[PROVIDED ENTRIES]

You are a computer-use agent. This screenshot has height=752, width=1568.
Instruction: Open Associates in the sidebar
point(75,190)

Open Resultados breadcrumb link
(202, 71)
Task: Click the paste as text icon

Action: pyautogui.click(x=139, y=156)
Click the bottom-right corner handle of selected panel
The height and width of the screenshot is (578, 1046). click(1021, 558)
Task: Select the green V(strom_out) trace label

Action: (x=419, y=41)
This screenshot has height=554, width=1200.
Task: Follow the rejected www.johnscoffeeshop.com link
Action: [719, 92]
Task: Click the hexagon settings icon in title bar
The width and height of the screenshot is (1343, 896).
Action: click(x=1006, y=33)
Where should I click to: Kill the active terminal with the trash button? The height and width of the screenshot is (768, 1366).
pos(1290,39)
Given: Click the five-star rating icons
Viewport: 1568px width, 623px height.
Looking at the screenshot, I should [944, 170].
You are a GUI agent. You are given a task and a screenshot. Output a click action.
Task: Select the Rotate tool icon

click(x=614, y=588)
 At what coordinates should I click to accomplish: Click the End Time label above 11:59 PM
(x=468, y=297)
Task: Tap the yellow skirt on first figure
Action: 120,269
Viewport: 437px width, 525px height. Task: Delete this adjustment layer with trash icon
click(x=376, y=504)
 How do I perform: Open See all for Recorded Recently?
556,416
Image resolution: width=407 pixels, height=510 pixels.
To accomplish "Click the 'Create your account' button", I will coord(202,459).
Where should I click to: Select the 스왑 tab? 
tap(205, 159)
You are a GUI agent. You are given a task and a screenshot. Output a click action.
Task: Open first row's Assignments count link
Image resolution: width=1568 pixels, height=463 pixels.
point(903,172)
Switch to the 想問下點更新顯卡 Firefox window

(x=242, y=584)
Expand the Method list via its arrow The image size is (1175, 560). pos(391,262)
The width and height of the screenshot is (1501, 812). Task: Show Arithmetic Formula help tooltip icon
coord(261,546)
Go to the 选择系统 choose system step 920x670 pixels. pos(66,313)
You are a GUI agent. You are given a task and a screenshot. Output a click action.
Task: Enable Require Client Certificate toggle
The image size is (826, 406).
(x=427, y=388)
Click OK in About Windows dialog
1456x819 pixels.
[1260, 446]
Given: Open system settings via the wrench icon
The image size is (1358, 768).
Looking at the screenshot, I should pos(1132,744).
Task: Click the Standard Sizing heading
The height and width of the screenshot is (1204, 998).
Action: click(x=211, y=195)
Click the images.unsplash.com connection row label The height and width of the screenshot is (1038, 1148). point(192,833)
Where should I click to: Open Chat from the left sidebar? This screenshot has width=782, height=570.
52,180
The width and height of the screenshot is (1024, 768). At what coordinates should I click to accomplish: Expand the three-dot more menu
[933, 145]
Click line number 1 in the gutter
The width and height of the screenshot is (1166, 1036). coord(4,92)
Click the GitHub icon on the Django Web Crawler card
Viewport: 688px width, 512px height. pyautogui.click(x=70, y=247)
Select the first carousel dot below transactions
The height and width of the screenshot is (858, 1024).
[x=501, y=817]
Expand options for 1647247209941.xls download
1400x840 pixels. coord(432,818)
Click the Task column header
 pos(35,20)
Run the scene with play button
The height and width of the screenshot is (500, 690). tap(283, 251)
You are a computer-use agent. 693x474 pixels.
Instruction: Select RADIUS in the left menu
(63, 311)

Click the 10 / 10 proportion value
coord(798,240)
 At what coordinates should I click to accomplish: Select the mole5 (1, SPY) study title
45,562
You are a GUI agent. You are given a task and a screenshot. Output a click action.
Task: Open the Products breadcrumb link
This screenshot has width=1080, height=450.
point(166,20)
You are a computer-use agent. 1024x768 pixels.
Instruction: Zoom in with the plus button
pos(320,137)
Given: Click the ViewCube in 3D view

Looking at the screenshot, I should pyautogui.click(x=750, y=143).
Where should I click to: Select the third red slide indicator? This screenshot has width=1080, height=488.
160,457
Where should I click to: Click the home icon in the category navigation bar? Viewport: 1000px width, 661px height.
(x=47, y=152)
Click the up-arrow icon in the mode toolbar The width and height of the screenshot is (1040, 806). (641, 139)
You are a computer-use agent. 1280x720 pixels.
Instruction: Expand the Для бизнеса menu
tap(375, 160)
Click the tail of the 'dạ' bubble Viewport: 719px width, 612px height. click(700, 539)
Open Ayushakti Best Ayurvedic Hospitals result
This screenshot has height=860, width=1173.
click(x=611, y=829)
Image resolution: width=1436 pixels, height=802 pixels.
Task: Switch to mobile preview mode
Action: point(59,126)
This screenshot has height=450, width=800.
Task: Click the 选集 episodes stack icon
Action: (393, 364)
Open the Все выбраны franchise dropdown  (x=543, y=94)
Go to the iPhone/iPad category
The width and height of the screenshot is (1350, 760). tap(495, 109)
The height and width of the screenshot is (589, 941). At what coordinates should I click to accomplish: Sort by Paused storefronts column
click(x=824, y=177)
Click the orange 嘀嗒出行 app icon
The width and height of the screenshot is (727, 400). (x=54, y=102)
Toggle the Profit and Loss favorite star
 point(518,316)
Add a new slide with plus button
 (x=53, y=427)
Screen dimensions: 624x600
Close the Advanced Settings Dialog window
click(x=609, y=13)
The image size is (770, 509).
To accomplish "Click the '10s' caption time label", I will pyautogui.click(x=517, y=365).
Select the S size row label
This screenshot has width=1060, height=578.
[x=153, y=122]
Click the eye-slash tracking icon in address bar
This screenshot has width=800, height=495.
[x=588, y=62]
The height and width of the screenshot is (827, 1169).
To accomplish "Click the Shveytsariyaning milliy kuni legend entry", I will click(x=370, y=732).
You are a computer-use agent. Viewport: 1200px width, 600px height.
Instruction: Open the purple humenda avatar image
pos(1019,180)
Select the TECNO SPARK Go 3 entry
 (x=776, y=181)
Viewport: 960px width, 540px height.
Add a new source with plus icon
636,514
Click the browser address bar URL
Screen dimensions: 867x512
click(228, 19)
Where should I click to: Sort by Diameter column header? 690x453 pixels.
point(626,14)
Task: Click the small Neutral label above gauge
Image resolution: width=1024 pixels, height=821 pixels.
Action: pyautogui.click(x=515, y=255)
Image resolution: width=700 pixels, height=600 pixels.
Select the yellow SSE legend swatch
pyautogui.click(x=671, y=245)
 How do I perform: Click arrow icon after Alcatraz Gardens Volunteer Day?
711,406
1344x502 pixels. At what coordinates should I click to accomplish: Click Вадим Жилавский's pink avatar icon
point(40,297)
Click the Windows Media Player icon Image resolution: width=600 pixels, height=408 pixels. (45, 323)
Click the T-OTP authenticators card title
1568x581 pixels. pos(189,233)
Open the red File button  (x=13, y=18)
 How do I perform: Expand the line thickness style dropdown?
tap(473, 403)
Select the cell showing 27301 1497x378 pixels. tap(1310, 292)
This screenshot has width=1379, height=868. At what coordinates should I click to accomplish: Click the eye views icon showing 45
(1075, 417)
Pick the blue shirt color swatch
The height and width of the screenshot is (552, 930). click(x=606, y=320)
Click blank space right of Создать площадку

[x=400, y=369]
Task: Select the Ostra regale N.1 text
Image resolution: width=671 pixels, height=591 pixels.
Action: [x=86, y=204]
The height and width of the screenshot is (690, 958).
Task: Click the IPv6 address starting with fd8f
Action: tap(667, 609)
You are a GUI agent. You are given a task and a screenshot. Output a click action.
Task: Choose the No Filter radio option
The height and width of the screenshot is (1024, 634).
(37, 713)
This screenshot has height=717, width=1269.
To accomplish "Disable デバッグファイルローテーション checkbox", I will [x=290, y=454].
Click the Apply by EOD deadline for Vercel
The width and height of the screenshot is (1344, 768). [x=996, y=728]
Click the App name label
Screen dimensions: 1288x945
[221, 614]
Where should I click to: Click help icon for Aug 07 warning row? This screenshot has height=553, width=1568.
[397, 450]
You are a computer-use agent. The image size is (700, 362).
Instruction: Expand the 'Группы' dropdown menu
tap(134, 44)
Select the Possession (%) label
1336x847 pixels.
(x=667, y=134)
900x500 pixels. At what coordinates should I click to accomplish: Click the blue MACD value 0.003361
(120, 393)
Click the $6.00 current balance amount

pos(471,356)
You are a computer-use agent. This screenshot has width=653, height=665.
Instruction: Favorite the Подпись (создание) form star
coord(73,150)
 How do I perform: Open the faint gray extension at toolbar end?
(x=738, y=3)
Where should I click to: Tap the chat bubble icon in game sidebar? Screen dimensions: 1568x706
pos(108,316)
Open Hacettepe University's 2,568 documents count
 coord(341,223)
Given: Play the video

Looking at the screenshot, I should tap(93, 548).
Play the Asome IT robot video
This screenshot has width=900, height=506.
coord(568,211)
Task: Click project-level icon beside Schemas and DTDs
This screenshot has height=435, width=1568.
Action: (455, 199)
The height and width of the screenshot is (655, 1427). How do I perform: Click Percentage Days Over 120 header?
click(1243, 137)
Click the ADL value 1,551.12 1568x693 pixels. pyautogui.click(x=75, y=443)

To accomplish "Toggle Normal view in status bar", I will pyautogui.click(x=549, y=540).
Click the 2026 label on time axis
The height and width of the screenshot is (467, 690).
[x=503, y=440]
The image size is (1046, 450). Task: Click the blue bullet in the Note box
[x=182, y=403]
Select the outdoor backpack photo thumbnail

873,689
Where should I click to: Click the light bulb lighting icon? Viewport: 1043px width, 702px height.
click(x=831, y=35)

[/PROVIDED ENTRIES]

■ **WORK TO BE COMPLETED**
Look back at the entries above and repeat, unchanged, every line from the line holding "You are a computer-use agent. Viewport: 1200px" through the line holding "Task: Click the small".

■ **WRITTEN RESPONSE**
You are a computer-use agent. Viewport: 1200px width, 600px height.
Instruction: Open the purple humenda avatar image
pos(1019,180)
Select the TECNO SPARK Go 3 entry
 (x=776, y=181)
Viewport: 960px width, 540px height.
Add a new source with plus icon
636,514
Click the browser address bar URL
Screen dimensions: 867x512
click(228, 19)
Where should I click to: Sort by Diameter column header? 690x453 pixels.
point(626,14)
Task: Click the small Neutral label above gauge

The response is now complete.